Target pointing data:
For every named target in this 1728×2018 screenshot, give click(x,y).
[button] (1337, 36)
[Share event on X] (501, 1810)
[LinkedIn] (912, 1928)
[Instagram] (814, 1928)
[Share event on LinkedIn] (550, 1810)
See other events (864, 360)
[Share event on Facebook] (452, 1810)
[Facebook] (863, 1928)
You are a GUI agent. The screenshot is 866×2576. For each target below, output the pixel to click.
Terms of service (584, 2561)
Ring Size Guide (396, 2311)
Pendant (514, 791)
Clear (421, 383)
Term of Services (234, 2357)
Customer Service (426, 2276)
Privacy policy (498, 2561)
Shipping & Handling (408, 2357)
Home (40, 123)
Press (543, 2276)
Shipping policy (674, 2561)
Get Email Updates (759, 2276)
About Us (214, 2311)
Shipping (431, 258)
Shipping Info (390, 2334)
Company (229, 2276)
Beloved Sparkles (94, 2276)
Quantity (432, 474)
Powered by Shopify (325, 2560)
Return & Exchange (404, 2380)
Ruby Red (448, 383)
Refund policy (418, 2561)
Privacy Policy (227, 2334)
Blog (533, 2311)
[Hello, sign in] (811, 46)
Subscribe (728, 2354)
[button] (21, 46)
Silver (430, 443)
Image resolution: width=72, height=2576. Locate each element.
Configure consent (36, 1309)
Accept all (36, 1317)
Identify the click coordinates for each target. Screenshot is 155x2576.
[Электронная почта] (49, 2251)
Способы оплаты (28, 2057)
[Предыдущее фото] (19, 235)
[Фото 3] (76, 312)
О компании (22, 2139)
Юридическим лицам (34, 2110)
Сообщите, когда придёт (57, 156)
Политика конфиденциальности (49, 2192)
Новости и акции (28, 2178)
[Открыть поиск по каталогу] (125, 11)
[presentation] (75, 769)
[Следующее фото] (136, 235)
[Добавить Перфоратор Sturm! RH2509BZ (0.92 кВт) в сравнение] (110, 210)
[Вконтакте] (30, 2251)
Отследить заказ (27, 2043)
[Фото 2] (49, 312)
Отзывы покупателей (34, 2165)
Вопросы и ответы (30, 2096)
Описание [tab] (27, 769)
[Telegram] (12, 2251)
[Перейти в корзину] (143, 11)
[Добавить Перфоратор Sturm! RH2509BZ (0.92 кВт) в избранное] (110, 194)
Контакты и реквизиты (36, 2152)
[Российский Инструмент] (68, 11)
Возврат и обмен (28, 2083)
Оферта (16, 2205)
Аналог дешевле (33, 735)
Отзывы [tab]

▸ **WHAT YOU WILL DO**: How many lines of the records above contain the string "Shipping"? Reply with the number only.

▸ **SOLVED PROBLEM**: 4